An exceptional anomaly of the coronary venous drainage: anatomic description

Cardiol Young. 2024 Nov 18:1-5. doi: 10.1017/S1047951124025423. Online ahead of print.

Abstract

Background: Anomalies of the coronary sinus are rare in the general population but are more frequent in patients with congenital heart defects. Whatever the cardiac anatomy, the coronary sinus is invariably located in the left atrioventricular sulcus, inferior to the wall of the morphologically left atrium.

Methods: A complete morphological examination of a fetal cardiac specimen of the M3C collection, according to segmental analysis, was performed by two observers.

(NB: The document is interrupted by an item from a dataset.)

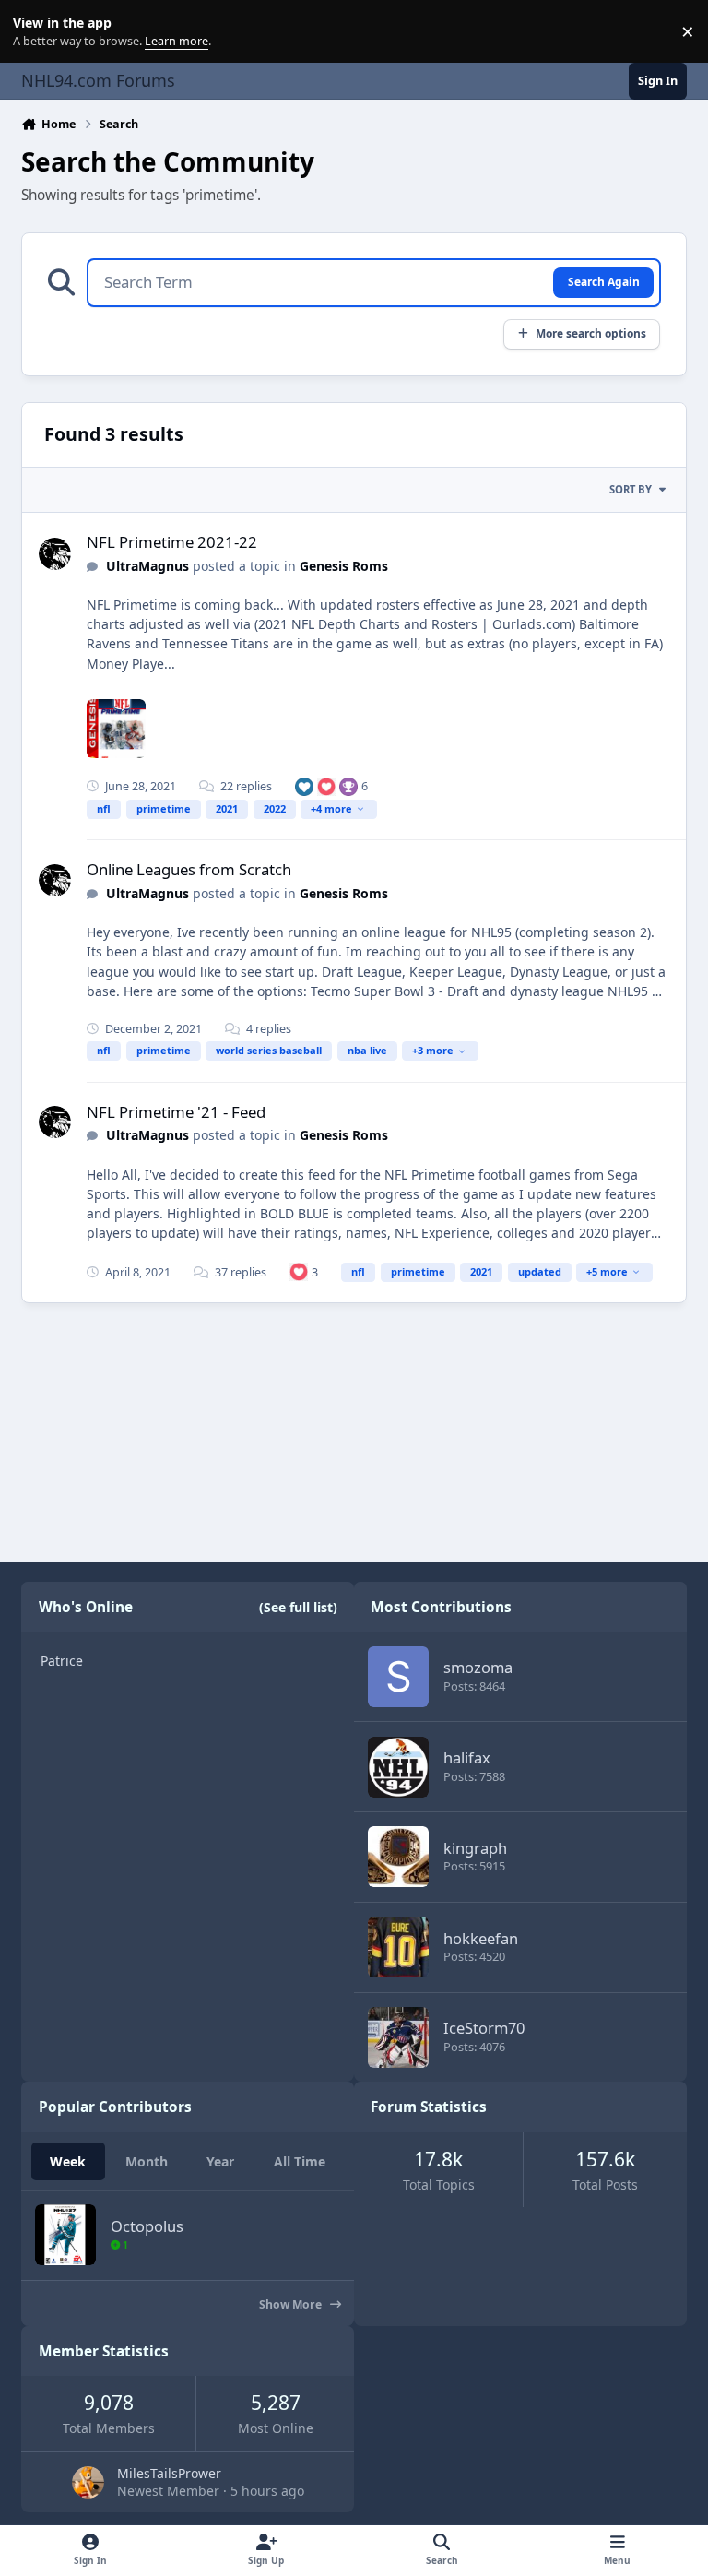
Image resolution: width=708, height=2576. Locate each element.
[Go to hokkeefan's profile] (398, 1947)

Results: We report here for the first time a cardiac specimen with a venous channel receiving the majority of coronary veins, located in the right atrioventricular sulcus and therefore inferior to the wall of the morphologically right atrium, in a fetal cardiac specimen with congenitally corrected transposition in situs solitus. In addition, the anatomy of the venous drainage of the heart was mirror-imaged to that observed in a normal heart and different compared to that usually observed in congenitally corrected transposition.

Conclusion: This very particular anatomy occurring in association with congenitally corrected transposition might be related with an additional disturbance in the laterality pathway.

Keywords: Congenitally corrected transposition of the great arteries; cardiac morphology; coronary sinus anomaly.